- From: David Woolley <forums@david-woolley.me.uk>
- Date: Sun, 09 Sep 2007 16:02:14 +0100
- To: SVG List <www-svg@w3.org>
~:'' ありがとうございました。 wrote: > my concern is whether a child can use SVG authoring tools, unaided. That has relatively little to do with SVG and much more to do with the tool. How much do you think you could sell the tool for and how many people would buy it? > It's my contention that to define and create such an authoring tool, an > SVG specification has to be designed with this in mind. I disagree. > The evidence being that there isn't such a tool after a decade. The real reason, I believe, is that compared with selling to marketing departments, the educational market is seen as being unprofitable. The main benefit of the educational market is in getting the brand into the minds of the students and making knowledge of the product a skill the employer does not need to teach.
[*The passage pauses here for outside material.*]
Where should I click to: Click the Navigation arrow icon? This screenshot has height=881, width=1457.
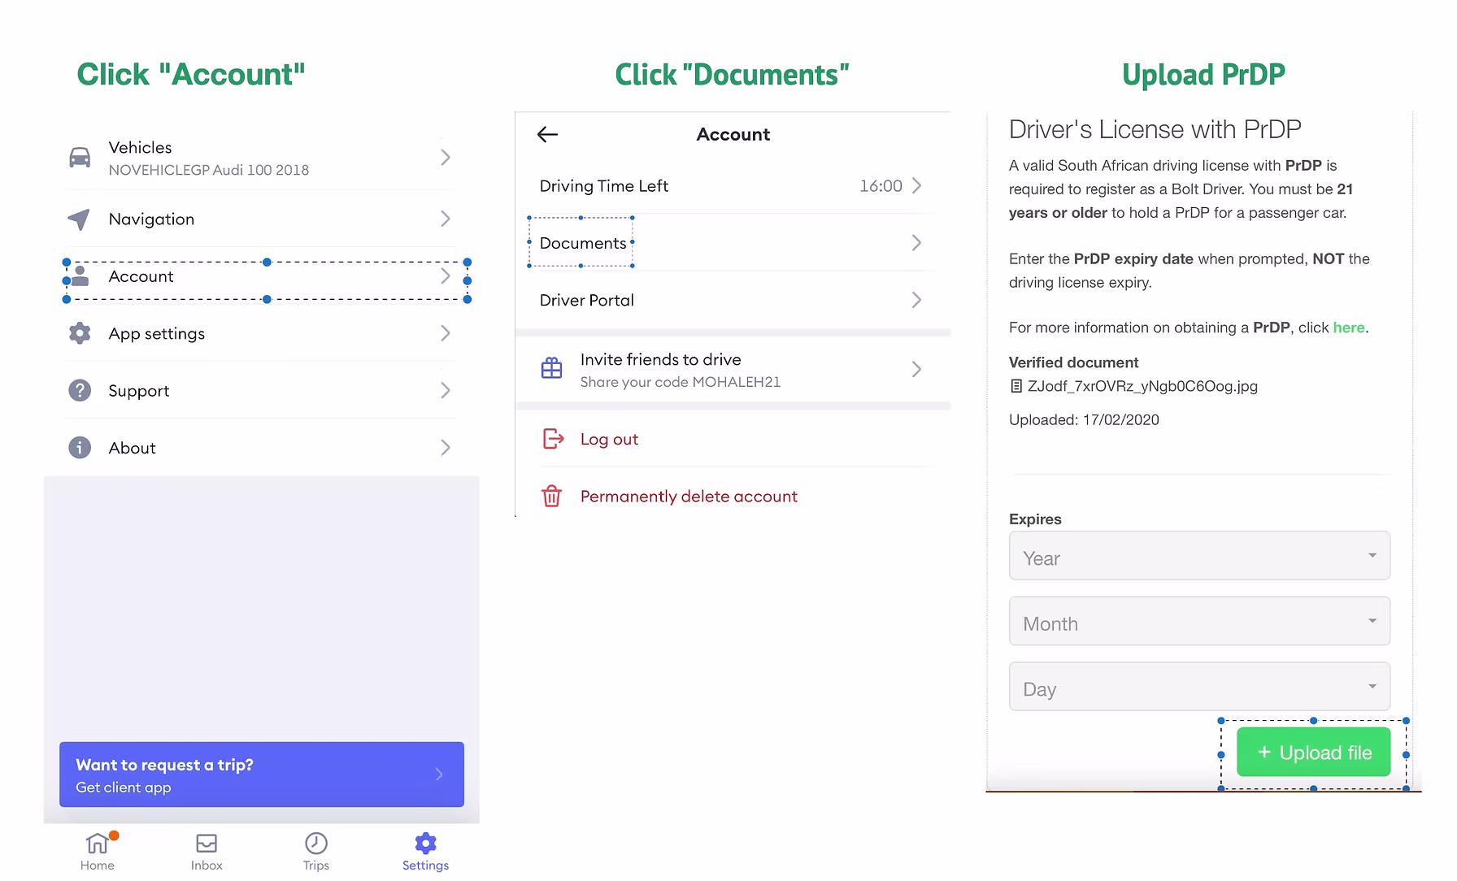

Also amateur tool producers tend to want to produce an all singing all dancing tool. I think you also have requirements that are at inconsistent levels. If you think that they are not at consistent levels, I suggest that you try writing a detailed language specification (the language may be non-verbal) for what you believe is either a complete product for your market, or is the self contained core of an extensible language. Then try and attract people to implement it. I imagine that they will either implement as a distinct language from SVG and provide an export to SVG function (which is what most of the more commercial authoring tools do, anyway), or they will embed a linearisation of the language in the SVG and regenerate the SVG part whenever the document is edited using the tool. Going back in the thread, it is important to understand the limits of the W3C powers. It only has control over certain standards, and unlike a government, it cannot make businesses do what they don't want to do (although governments may choose to make W3C standards acceptable ways of complying with legislation). -- David Woolley Emails are not formal business letters, whatever businesses may want. RFC1855 says there should be an address here, but, in a world of spam, that is no longer good advice, as archive address hiding may not work.